REPORT OF INVESTIGATION


Underground Nonmetal Mine
(Industrial Sand)

Fatal Machinery Accident
August 30, 2000

Maiden Rock
Wisconsin Industrial Sand Company
Maiden Rock, Pierce County, Wisconsin
I.D. 47-03110

Accident Investigators

Ralph D. Christensen
Supervisor Mine Safety and Health Inspector

Kenneth W. Diez
Mine Safety and Health Inspector

Wayne Colley
Mechanical Engineer

Michael Getto
Physical Scientist

David Weaver
Mine Safety and Health Specialist

Originating Office
Mine Safety and Health Administration
North Central District
515 West First Street, Room 333
Duluth, MN 55802-1302
Felix A. Quintana, District Manager




OVERVIEW

On August 30, 2000, James Hoffman, drill operator, age 47, was fatally injured when he was crossing over a rotating drill auger. A rotating protruded pin on the drill auger coupling caught the bottom of his left shoelace, pants, or coverall leg and wrapped the material around the auger, causing fatal injuries.

The accident occurred because management failed to ensure safe work procedures were followed while drilling.

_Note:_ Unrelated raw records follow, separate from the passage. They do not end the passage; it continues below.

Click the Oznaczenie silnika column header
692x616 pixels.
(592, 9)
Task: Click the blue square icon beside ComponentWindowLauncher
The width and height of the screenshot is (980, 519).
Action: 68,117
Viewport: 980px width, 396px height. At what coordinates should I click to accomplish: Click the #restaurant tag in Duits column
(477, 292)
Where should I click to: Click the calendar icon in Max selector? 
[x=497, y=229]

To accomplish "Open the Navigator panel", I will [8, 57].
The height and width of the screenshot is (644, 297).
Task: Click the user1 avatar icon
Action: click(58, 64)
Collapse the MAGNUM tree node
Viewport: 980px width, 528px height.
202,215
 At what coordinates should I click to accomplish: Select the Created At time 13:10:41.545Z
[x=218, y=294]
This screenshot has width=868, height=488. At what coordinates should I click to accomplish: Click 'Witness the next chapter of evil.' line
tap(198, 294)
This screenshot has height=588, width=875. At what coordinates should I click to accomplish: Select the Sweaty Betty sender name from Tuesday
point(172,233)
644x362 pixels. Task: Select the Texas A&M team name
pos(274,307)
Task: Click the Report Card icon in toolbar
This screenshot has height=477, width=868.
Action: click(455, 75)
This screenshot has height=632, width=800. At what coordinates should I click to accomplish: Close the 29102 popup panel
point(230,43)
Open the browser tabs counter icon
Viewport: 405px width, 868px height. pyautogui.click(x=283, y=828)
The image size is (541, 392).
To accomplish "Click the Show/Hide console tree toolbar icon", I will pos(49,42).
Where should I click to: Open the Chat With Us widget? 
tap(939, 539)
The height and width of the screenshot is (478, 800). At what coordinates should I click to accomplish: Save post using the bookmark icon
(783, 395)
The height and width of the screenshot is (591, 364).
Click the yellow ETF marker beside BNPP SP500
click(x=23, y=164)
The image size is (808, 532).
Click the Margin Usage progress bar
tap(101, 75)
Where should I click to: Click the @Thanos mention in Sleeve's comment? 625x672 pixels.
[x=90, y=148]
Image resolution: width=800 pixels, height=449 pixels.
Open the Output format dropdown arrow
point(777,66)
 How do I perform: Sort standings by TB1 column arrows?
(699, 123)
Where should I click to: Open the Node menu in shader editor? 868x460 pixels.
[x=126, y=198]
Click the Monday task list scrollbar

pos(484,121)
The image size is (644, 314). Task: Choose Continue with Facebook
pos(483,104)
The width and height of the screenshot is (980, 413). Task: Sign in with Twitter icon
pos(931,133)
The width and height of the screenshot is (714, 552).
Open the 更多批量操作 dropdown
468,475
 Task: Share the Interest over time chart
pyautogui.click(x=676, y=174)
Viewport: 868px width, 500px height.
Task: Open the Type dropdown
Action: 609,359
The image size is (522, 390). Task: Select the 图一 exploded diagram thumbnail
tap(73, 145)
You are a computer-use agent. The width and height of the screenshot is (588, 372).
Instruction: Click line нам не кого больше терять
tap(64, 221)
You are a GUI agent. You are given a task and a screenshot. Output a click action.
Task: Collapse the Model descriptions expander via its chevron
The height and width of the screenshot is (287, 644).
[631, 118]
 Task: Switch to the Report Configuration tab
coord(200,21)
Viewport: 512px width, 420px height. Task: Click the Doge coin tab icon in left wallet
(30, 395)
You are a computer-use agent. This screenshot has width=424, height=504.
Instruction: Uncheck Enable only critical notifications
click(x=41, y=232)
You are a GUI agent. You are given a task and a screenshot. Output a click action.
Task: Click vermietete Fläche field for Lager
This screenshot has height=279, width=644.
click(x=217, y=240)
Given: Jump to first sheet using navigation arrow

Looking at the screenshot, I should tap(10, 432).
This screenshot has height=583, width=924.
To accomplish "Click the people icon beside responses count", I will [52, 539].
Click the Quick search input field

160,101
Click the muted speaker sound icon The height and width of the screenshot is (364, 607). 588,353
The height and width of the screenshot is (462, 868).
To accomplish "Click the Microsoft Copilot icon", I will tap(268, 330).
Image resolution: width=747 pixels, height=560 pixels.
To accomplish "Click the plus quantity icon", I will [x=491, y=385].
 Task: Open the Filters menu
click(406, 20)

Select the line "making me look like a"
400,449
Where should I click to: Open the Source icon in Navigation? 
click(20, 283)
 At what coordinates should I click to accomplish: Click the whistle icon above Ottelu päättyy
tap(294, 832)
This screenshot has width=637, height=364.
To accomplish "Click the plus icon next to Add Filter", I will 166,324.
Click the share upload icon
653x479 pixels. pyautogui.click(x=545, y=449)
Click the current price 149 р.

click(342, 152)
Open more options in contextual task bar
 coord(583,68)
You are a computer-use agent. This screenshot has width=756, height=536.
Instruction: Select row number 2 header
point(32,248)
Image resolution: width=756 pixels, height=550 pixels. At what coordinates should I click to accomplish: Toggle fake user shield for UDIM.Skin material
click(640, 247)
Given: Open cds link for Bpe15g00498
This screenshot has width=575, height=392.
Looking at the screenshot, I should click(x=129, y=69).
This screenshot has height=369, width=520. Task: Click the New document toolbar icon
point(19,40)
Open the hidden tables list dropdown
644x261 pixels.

Hoffman had a total of seven years mining experience, all with this company. He had received training in accordance with 30 CFR Part 48.

GENERAL INFORMATION

The Maiden Rock mine was an underground industrial sand operation, owned and operated by Wisconsin Industrial Sand Company, Maiden Rock, Pierce County, Wisconsin. It was a subsidiary of Fairmont Minerals, Ltd., 11833 Ravenna Road, Chardon, Ohio 44024. The mine was located 1/3 mile south of Maiden Rock, Wisconsin, on Highway 35. The principle operating official was M. Casey Koenig, plant manager. The mine normally operated one, 12-hour shift and one, 11-hour shift, five days per week. Total employment was 16 persons.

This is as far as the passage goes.